The huge barbecued shrimp were submerged not in the typical garlic butter, but in a sticky beer gravy laced with so much brown sugar that I may as well have been eating waffles. Even the adobo-rubbed porterhouse steak was masked by a marinade that was jarringly sweet.

Other dishes simply needed a more careful touch. The massive pork chop was tender but dry and overcooked. So was the roasted Cornish hen. The jambalaya was made cheater-style - the rice cooked separately, then topped with seafood and sausage - and it showed in the flavor's lack of depth.

The "homemade" gnocchi had been purchased from an industrial food purveyor, but it didn't matter because they were lost under a tomato gravy overwhelmed by fistfuls of andouille sausage that would have been better used sparingly as an accent.
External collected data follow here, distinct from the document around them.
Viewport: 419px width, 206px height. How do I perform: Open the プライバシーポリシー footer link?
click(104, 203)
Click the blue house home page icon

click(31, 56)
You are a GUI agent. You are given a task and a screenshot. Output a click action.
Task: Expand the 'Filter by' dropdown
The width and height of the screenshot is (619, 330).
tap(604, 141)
If you fancy yourself an extreme andouille eater, however, the meat loaf is for you. It's a dense slab with a Cajun kick and a bonus of maque choux, a corn-and-tomato side dish that, to my delight, came authentically complete with okra.

There were some decent desserts, from an Oreo cheesecake to a chocolate mousse velvet cake, pecan pie, and deep-fried bananas with caramel improperly dubbed "Foster." (Real bananas Foster are flamb?ed in butter, brown sugar and rum.)
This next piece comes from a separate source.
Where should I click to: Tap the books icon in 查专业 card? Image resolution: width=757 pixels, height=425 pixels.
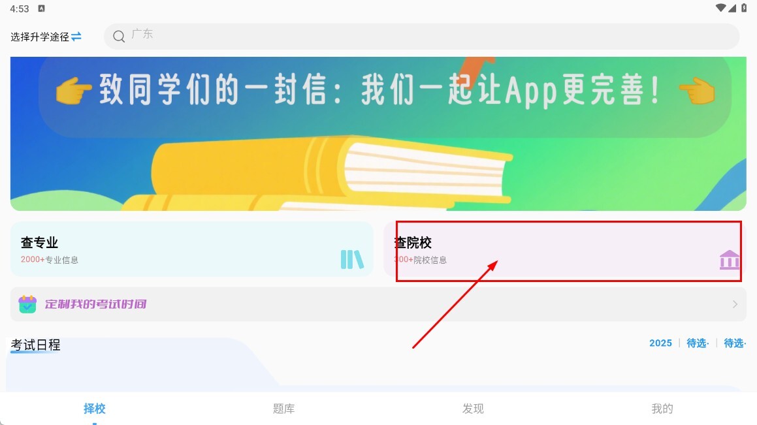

But by 10 p.m. that Friday, our table had been swallowed up in a sea of youths wearing belly rings and stretch pants and faux fur who had been pouring into the downstairs dining room to hear the live band. My ears were throbbing and my voice was hoarse from shouting to my guests across the table.

We stopped talking altogether when one jersey-clad dude hoisted his glass and brought the restaurant to a table-rattling, full-throated chant:

"E-A-G-L-E-S! EAGLES!"

So that's what happens when a Philadelphian drinks more than two Hurricanes.